* **Task item**
Look through the listing for the string "target" and copy out every line that holds it.

* **Dataset**
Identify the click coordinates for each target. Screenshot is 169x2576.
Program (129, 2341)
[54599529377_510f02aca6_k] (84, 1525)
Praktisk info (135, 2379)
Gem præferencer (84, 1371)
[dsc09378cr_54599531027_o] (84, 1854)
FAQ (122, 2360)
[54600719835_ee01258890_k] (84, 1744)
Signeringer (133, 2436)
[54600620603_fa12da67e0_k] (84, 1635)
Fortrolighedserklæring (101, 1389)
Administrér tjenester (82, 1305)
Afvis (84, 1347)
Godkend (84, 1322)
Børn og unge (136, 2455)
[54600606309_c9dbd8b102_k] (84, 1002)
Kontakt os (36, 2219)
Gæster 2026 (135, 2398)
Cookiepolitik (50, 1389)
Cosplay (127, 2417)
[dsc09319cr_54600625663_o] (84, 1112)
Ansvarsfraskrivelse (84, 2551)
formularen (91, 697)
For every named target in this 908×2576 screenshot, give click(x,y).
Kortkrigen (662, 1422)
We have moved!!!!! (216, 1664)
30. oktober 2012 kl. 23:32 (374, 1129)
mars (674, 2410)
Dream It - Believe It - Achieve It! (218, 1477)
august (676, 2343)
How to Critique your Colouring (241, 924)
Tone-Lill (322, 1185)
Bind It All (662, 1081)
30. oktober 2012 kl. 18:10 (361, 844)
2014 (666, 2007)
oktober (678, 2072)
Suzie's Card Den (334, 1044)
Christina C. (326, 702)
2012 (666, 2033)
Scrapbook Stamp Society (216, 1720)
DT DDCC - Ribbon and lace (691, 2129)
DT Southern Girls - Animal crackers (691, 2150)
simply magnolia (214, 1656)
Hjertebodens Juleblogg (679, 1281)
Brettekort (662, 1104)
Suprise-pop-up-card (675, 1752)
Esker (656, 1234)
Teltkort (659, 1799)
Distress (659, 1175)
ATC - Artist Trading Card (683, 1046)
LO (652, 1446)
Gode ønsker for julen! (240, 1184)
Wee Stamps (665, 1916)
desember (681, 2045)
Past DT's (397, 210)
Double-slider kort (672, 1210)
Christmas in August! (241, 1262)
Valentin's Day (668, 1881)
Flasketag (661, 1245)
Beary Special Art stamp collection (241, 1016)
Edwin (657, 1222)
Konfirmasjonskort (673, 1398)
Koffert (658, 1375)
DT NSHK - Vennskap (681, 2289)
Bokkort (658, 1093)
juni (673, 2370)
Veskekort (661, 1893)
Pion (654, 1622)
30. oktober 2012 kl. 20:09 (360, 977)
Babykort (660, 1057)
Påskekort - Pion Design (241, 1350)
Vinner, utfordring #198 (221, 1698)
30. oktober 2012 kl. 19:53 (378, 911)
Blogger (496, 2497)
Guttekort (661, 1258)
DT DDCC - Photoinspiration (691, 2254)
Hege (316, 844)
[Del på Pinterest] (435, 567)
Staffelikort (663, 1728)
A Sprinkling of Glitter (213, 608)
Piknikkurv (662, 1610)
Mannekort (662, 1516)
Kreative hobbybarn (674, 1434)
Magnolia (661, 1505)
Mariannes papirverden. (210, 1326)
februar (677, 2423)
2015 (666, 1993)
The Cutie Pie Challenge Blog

* **Response**
Identify the click coordinates for each target. Screenshot is 169x2576.
For every named target in this 908×2576 screenshot, give click(x,y).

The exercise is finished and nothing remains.